#### [INSTRUCTIONS TO FOLLOW]
Leaving the pictures aside, transcribe the data below exactly.

#### [SOURCE MATERIAL]

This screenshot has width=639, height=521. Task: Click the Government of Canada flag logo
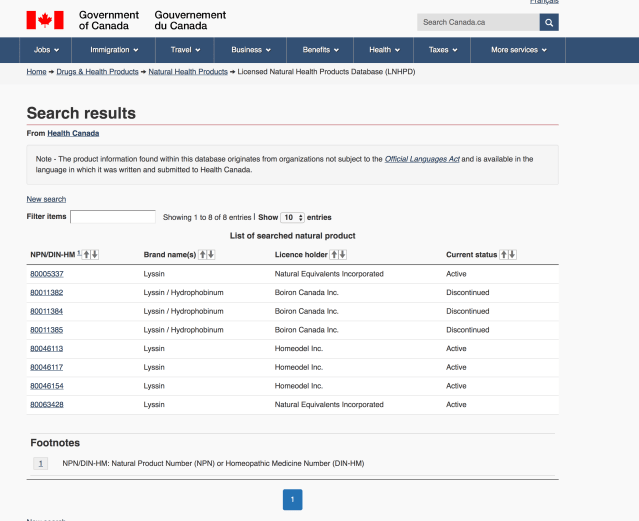point(45,20)
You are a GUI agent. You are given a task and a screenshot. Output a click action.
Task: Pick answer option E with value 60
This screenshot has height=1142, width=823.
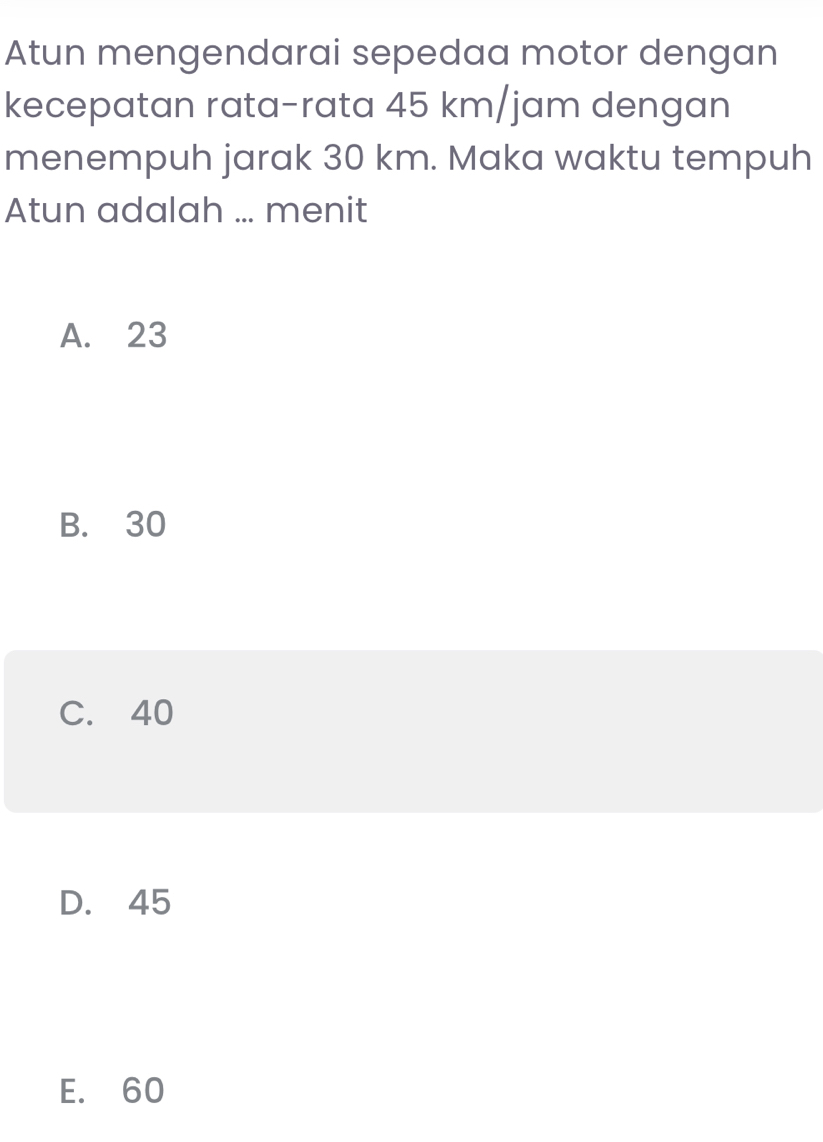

#### [ANSWER BOX]
This screenshot has width=639, height=521. Task: Click the Government of Canada flag logo
point(45,20)
You are a GUI agent. You are given a task and a screenshot. Output a click action.
Task: Pick answer option E with value 60
This screenshot has height=1142, width=823.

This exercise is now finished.